Liquid nitrogen and liquid carbon dioxide (as used to decaffeinate coffee) were considered to eliminate the need to use a solvent recovery system to produce a dim igniter with characteristics similar to the I-136. Other alternative solvent systems were investigated. For example the I-136 strontium peroxide/calcium resinate combination were tested using the following solvents: (1) acetone; (2) isopropyl alcohol; and (3) a 50/50 mixture of acetone and isopropyl alcohol. A 95% strontium peroxide and 5% calcium resinate sample was also tested since the NASA thermodynamic code indicates this is the optimum ratio that produces the highest flame temperature. Both fuzed and precipitated calcium resinate were used in these blends due to their different rates of solubility. Each blend was wetted with each solvent, blended with a spatula and dried over a hot plate. The resulting cakes were passed through a 20 mesh sieve and produced more free flowing compositions that were denser than the dry mixed blends.
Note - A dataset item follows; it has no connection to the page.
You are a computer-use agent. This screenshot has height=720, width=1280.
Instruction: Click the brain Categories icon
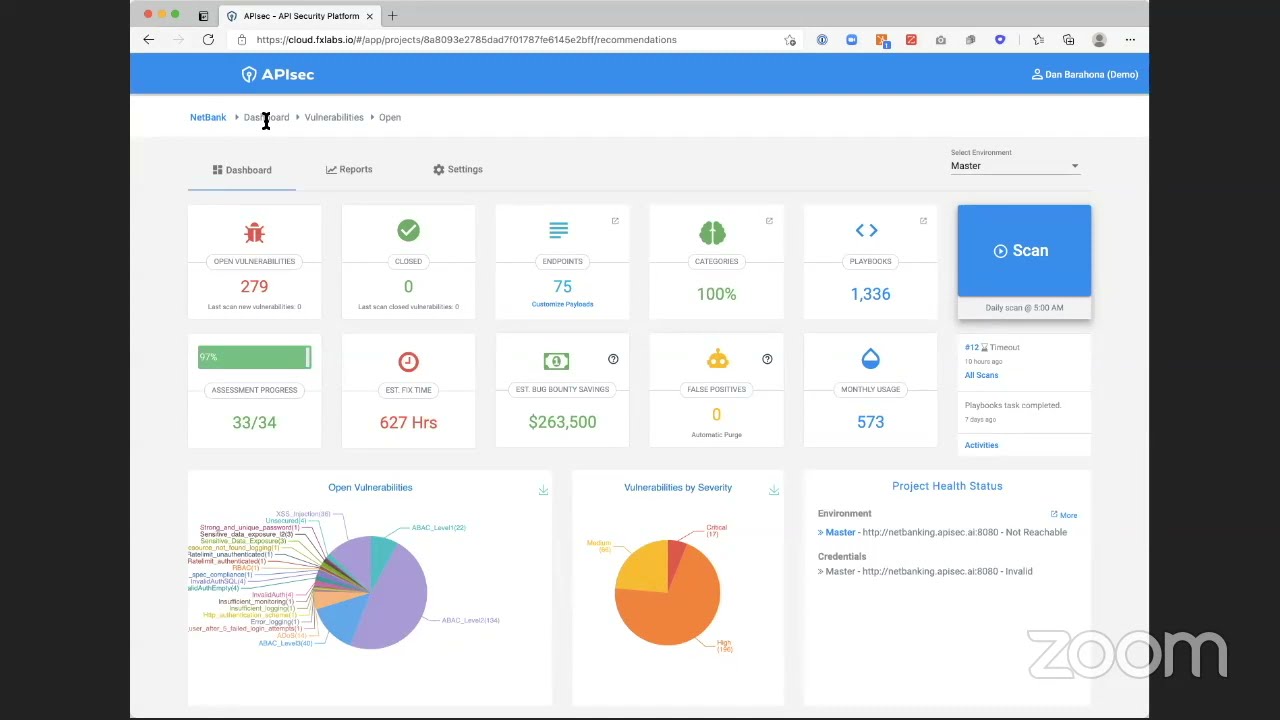(x=712, y=232)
Additionally, 2 grams of calcium resinate were dissolved in 4 cc of 50/50 acetone/isopropyl alcohol by volume to produce a fluid having the same color and apparent thickness as calcium resinate dissolved in 1, 1, 1, trichloroethane.
None of the above attempts resulted in a satisfactory substitute for the I-136 dim igniter composition.
Accordingly, it is an object of the present invention is to provide a dim igniter composition without the use of carbon tetrachloride, methyl-chloroform or other ozone depleting compounds in its manufacture.
Another object of the present invention to provide a dim igniter composition without the use of volatile organic compounds in its manufacture.
A further object of the present invention is to provide a dim igniter composition consisting of components having consistent purity to allow for efficient, accurate, and uniform blending.
Yet another object of the present invention is to provide a dim igniter composition having the physical characteristics amenable to existing charging procedures at munitions loading plants while having similar performance characteristics as the I-136 dim igniter.
Other objects will appear hereinafter.